This article studies the metrics and measurements for Arabic (and derived) scripts and compares it with Latin scripts, searching for differences and similarities. In this study, we only focus on two main Islamic calligraphy styles, Naskh (Ar. نسخ) and Nastaliq (Ar. نستعلیق), knowing that almost all other styles follow similar rules.
Historically, Islamic calligraphers used to utilize reed pens for writing—a tradition that has remained until now. A reed pen is carved and cut to make a flat (and usually slanted) nib. Then, the pen is dipped in ink and drawn with different angles and pressures on the paper to create strokes with numerous shapes.

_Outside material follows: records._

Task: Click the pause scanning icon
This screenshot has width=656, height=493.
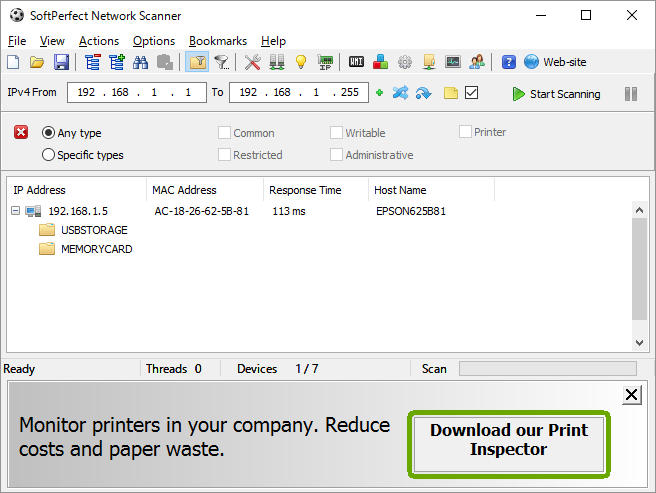Action: click(x=631, y=93)
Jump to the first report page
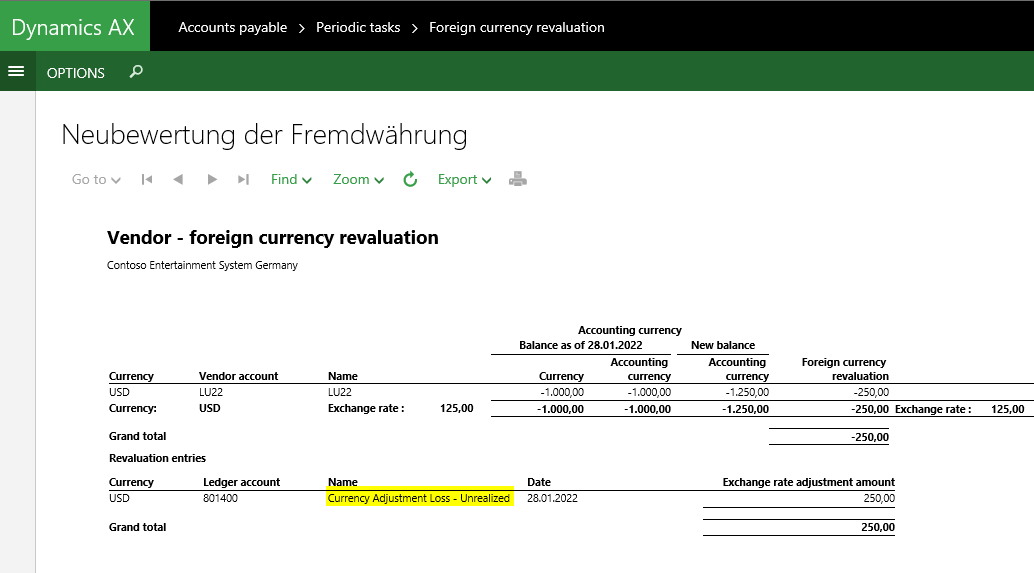The width and height of the screenshot is (1034, 573). 147,180
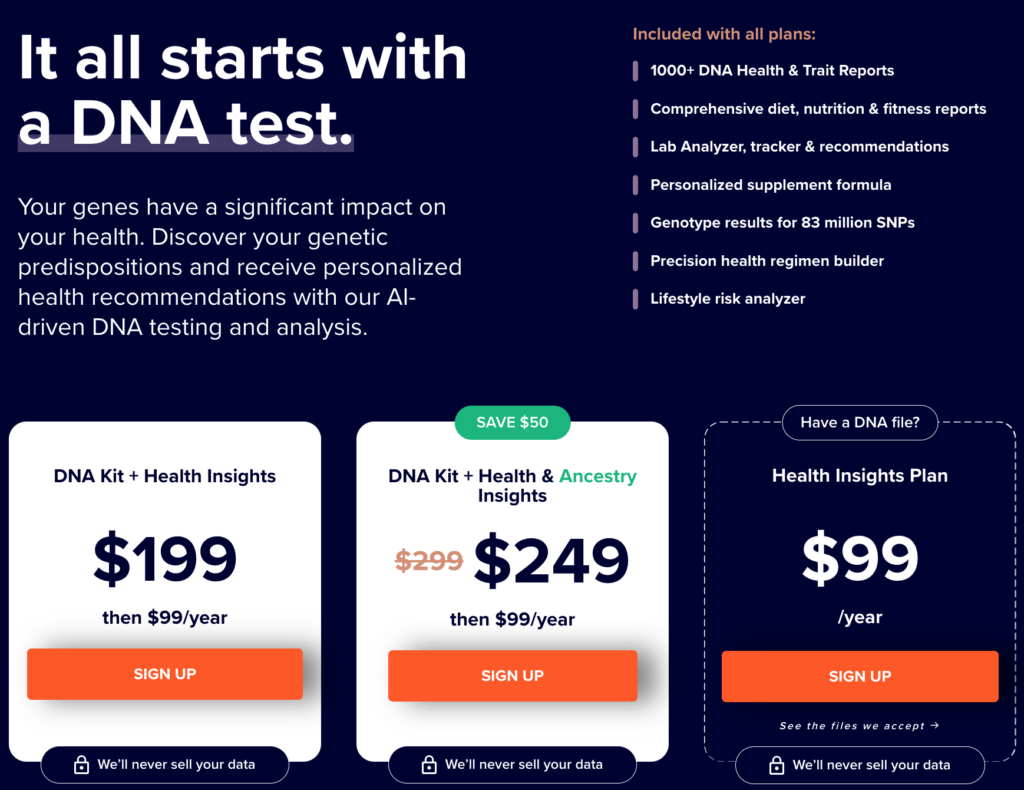Click the 'Lifestyle risk analyzer' bullet
This screenshot has height=790, width=1024.
click(x=727, y=298)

Strokes construct letters and words, thus they need to abide certain rules; some of them originate from the writing system, e.g. shapes of letters and places of dots, and some other are based on aesthetics. Multiple shapes of letters, lots of ligatures and kashidah (lit. stretch) are the most important (unique) features of Arabic calligraphy.
With reed pens in hand, it is natural to express sizes and rules relative to its nib width, however, Islamic calligraphers have found it more useful to measure strokes in terms of nuqta (lit. dot). A nuqta is commonly an oblique square drawn with the whole width of the nib.
Glyphs and Composition
You may have noticed that in Islamic calligraphy, glyphs are too close and sometimes interleaved that in some cases might trouble non-native readers to distinguish words. Also, we observe that some letters are composed of multiple strokes, while some strokes are shared between two or more letters.

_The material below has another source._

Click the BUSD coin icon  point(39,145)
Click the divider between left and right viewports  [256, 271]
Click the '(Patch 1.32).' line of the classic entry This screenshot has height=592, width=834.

In Arabic alphabet, 22 out of 28 letters join to their next letters to form a coherent glyph, as long as they belong to the same word. Thus, when two letters are deliberately disjoint, it is interpreted as a word boundary. This causes Arabic scripts, in contrast to Latin, barely require extra spaces between words.
Similar to Latin, all Arabic glyphs seat on a line called Kursi (or baseline) that is mostly recognized from thick and long horizontal strokes. However, glyphs are very likely to exceed above or below this line.

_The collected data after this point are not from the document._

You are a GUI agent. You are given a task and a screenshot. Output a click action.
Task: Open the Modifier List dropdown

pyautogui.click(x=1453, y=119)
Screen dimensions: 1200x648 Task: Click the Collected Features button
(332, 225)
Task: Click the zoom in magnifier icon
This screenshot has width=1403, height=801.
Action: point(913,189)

In addition to the baseline, Latin scripts need three more guidelines: ascender, descender and x-height. Arabic scripts define no such notion, but we can generally assume five guidelines. In the figure below, these guidelines are shown for a Naskh excerpt—with names chosen arbitrarily. Also, the spaces are filled with nuqtas to show the relative measures.
This is almost true for all calligraphy styles derived from old Kufic, but later inventions tend to be more creative and not easily measured the same way. Nastaliq is the most famous such an artistic invention.
In Nastaliq, the sizes are still measured in nuqtas but the letter joints are slightly higher than the baseline. This fact for consequtive letters builds oblique shapes that are no longer within straight boundaries, so glyphs can easily overlap on top of each other and the conventional kerning rules cannot be applied.
Also, while technically there is a limit on how far glyphs can descend from the baseline, no such limit exists for ascending glyphs. Though, as glyphs are typically 3-6 letters long, it is not considered a big issue.
For both Naskh and Nastaliq styles, there are flexible rules on where to put dots and vowels. Most calligraphers choose their position wisely in order to balance between positive (or non-empty) and negative (or empty) spaces. Also, kashidah is mostly used for beauty as long as to fill the line consistently, instead of stretching the spaces. However, kashidah must comply rules which requires a separate article to explain.
In the future, we are going to study about the kerning rules.